Mitchell Hook, a water leak detection expert at North East Plumbing shares this expert tip: “Here’s a simple trick I often share with my customers: place a piece of toilet paper at the back of your dry toilet bowl. If the paper becomes damp after a while, even without flushing, it’s a telltale sign of a silent leak in your cistern. This sneaky leak can waste litres of water daily, so catching it early is key!”

2. Shutting Off the Water Supply

Locate your main water shut-off valve, usually found near the water meter or where the main water line enters your home. Turn the valve clockwise to stop the water flow and prevent further damage.

Leave a tap at the lowest point of your home open to allow any remaining water in the pipes to drain out, minimising mess during repairs.

3. Assessing the Damage and Repair Options

  • Minor Leaks: Small or slow leak from pipe joints or connections may be manageable with DIY solutions such as pipe clamps, epoxy putty, or even the replacement of worn-out washers.
  • Major Leaks: Burst pipes, extensive water damage, or leaks in inaccessible areas require the expertise of a licensed plumber. They possess the skills and water leak detection tools to handle complex repairs effectively.
  • Press Fittings as an Alternative: When soldering is risky or inconvenient, consider using press fittings as a reliable and efficient repair method. These fittings require a specialised tool for installation but offer the advantage of working on wet pipes and eliminating the need for an open flame.

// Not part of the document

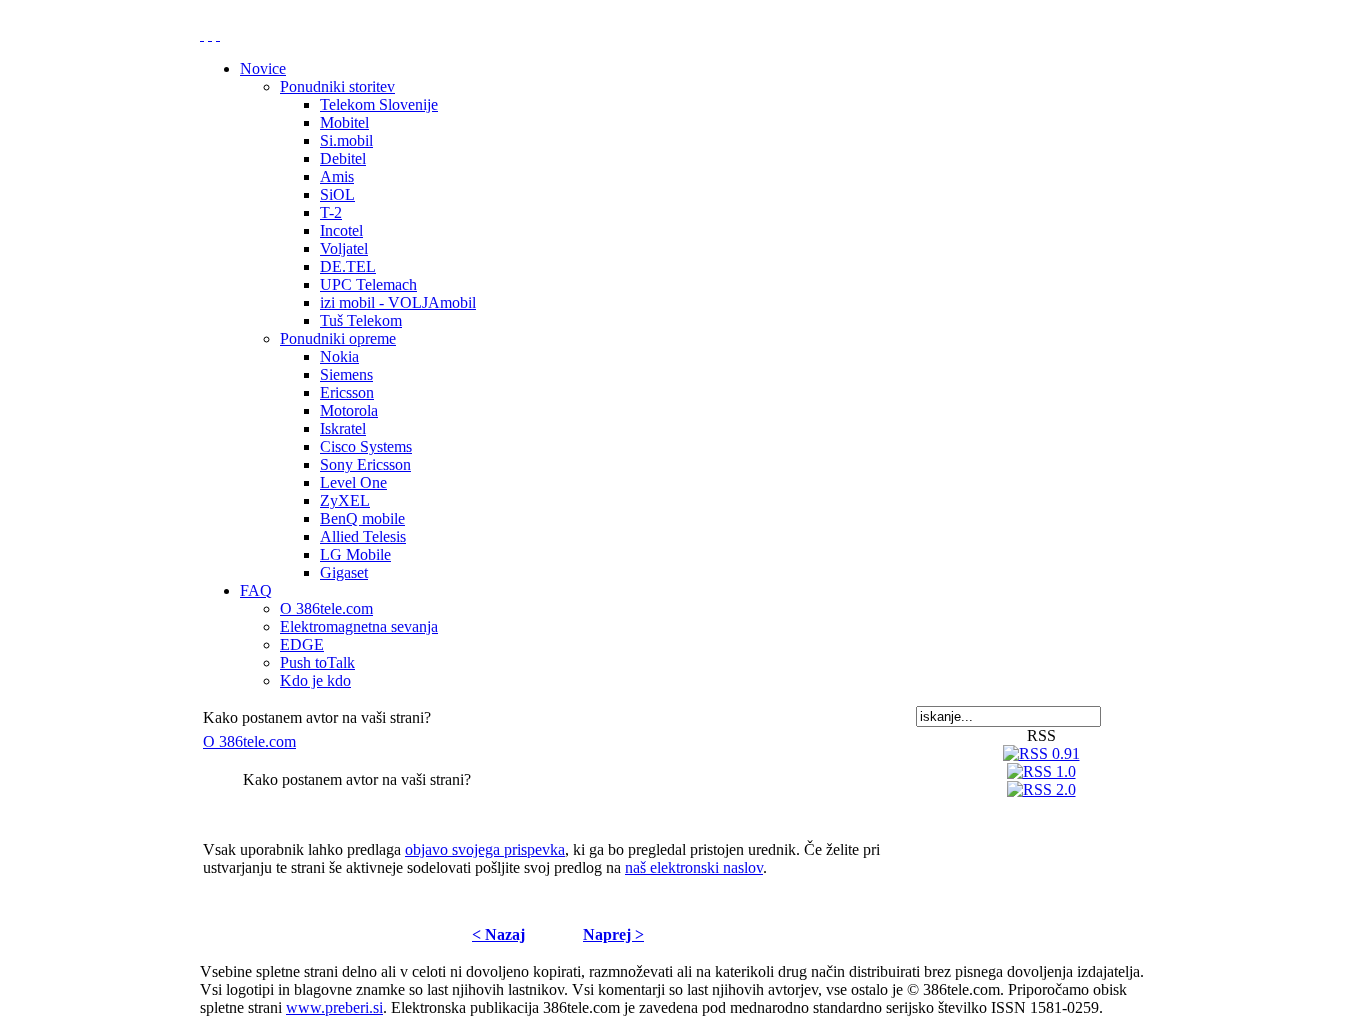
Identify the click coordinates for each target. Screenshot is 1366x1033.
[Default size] (210, 34)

4. Applying a Temporary Fix

  • Epoxy Putty: For small leaks on metal or plastic pipes, epoxy putty can provide a temporary seal. Ensure the surface is clean and dry before application. Remember, this is a temporary fix, and a plumber should still assess the damage.
  • O-rings: For leaky taps, replacing worn-out washers or O-rings is often the solution.
  • Flapper valves: A running toilet might require adjusting the float mechanism or replacing the flapper valve.
  • Pipe Clamps and Rubber: Larger leaks or holes in pipes might be temporarily controlled with a rubber patch and hose clamps. Apply the patch over the leak and secure it tightly with clamps. Again, this is not a permanent solution and professional repair is necessary.
  • Professional Plumbing Services: For significant leaks, burst pipes, or complex repairs, a qualified plumber will assess the situation, provide solutions, and execute repairs to industry standards.

Expert Tip: If you ever need to cut tubing in a restricted space, try a close-quarters tubing cutter, specifically a three-piece set by Milwaukee, for making clean cuts in tight spaces where a standard pipe cutter might not fit.

Calling in the Experts: When to Seek Professional Help

While DIY repairs can be empowering and cost-effective, some situations demand the expertise of a licensed plumber. If you encounter any of the following, don’t hesitate to call a professional:

  • Major leaks: Burst pipes, significant water damage, or leaks you can’t locate require immediate professional attention to prevent further damage and potential structural issues.
  • Slab leaks: Leaks within the concrete foundation of your home are complex. Common scenarios can be a hot water leak under a slab. These situations require specialised equipment for detection and repair.
  • Sewer line leaks: Issues with your sewer line can cause sewage backups and pose health hazards. A plumber can diagnose and address the problem effectively.
  • Lack of confidence: If you’re unsure about tackling a repair or feel it’s beyond your skill level, it’s always best to err on the side of caution and seek professional help.

Repairing water leaks doesn’t have to be a daunting task. By understanding the basic principles of leak detection, assessment, and repair options, you can confidently address minor issues or make informed decisions about seeking professional help. Remember, safety should always be your top priority. With the right knowledge and a proactive approach, you can keep your home dry, prevent costly damage, and ensure the efficient use of our precious water resources.